# How to permanently enable the PowerPivot add-in in Excel 2010.



## alfranco17 (Jun 17, 2013)

Hi.

I have an issue with the PowerPivot add-in: when I restart my computer, its checkmark goes away and I have to go to File - Options - Add-ins - COM - Go. Checkmark it and it comes back.

It is not a big problem, but it is rather annoying.

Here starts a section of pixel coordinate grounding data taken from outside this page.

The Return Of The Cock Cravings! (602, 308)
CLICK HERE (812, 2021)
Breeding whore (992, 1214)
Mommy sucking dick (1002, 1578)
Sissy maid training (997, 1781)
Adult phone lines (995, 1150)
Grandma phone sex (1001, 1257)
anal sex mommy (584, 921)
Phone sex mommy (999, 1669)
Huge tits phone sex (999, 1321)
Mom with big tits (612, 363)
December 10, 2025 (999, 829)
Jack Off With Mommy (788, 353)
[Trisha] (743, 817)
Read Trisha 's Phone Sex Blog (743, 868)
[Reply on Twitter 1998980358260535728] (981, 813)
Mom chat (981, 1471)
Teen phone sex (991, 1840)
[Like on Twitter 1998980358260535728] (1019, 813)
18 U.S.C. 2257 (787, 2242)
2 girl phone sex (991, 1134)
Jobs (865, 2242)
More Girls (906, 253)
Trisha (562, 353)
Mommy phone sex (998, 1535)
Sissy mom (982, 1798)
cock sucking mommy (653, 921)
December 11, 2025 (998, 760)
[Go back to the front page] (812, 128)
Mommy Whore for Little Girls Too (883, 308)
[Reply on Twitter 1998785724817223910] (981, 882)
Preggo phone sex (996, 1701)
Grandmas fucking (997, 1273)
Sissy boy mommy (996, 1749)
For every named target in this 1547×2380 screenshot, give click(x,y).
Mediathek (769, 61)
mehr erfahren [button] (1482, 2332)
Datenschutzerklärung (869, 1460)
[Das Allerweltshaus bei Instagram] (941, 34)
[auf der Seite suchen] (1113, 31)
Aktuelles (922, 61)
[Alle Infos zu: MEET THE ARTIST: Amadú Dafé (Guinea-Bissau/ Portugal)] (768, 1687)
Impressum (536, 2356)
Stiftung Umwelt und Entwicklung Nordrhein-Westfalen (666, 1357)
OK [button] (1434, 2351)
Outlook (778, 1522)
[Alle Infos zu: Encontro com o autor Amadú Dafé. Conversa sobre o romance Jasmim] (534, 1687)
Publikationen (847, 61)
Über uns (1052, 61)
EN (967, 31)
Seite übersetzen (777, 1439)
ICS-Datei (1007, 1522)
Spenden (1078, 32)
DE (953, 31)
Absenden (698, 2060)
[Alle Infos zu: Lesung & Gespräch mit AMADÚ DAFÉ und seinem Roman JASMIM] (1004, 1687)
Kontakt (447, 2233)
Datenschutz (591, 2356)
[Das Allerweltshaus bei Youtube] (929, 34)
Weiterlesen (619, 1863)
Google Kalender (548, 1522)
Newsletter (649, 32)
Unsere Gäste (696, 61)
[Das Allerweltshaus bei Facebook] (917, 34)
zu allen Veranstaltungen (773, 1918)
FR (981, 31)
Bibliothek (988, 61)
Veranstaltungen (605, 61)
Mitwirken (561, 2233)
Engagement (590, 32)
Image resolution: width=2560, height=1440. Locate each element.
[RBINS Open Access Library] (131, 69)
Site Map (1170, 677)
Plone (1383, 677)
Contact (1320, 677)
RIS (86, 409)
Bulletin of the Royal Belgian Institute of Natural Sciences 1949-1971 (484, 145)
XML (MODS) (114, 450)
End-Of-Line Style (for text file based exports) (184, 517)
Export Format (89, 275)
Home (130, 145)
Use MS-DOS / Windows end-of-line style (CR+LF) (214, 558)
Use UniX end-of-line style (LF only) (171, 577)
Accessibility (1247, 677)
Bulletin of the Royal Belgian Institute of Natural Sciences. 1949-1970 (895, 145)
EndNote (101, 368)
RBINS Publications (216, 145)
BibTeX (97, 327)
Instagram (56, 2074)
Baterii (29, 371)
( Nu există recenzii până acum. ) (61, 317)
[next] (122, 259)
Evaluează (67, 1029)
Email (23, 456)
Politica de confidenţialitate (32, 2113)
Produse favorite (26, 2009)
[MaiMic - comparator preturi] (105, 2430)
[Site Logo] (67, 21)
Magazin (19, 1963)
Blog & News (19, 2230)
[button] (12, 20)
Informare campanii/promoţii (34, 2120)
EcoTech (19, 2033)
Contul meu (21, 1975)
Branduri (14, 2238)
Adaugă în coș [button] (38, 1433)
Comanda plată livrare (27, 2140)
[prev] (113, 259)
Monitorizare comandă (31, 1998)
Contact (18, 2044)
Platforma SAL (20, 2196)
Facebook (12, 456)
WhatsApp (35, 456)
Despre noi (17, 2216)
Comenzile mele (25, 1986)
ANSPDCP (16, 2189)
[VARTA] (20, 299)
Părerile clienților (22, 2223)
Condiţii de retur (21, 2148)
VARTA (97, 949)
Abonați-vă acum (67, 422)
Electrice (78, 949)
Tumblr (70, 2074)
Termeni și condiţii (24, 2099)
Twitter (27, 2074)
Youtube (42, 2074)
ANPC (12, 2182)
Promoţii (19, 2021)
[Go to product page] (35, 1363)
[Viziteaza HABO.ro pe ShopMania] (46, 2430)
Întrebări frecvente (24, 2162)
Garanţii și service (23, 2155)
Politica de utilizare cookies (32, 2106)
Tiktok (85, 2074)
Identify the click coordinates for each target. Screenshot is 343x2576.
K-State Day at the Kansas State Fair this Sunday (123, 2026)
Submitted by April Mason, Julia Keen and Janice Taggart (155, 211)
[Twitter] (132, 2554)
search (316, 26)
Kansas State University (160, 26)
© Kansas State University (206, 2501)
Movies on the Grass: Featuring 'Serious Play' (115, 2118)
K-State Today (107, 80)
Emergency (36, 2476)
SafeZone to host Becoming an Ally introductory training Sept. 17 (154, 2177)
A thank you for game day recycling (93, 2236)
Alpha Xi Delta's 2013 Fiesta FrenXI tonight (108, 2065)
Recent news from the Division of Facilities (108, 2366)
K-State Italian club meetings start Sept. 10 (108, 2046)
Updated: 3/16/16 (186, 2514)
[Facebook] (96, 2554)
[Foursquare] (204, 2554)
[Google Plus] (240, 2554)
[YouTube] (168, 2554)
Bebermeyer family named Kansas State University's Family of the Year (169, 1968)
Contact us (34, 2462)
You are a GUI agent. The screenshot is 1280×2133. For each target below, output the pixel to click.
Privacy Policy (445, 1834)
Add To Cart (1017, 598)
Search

In Word I know I can force an add-in to be enabled by moving it to the START folder. Is this something that could be done with Excel? Is there some other way to force the PowerPivot add-in to load automatically?

Thanks.
Armando.


----------



## StrafeXL (Jun 21, 2013)

I have the same problem with my PC at work. I am not an administrator on the PC and the add-in was installed for me by IT. I'm wondering if you need to be logged in as an administrator when you enable the add-in to make it stick?


----------



## RobertCotton (Jun 21, 2013)

I have the same problem but I have admin rights on my machine. This seems to be a common issue.  A solution would be greatly appreciated.


----------



## benishiryo (Jul 30, 2013)

adding on to the list of people who has a problem with this.  seems like there are no answers anywhere


----------



## DeusXv (Jul 30, 2013)

I'm gonna bump this as I'm in the same situation and being the lazy sod that I am I would like a solution to this too :D


----------



## powerpivotpro (Jul 31, 2013)

Question for all of you:  do you have files in XLSTART?  For me this is C:\Users\rob\AppData\Roaming\Microsoft\Excel\XLSTART

I have Personal.XLSB in there, and I have this "goes away" problem.  But I'm pretty sure that I don't have this problem when XLSTART is empty.


----------



## StrafeXL (Jul 31, 2013)

As a matter of fact, I do. I'll remove it and see how things go.


----------



## alfranco17 (Jul 31, 2013)

XLSTART is empty. It was not the problem.


----------



## StrafeXL (Aug 2, 2013)

It's been 3 days and I haven't had to re-enable PowerPivot once, so I'm going to consider this solved.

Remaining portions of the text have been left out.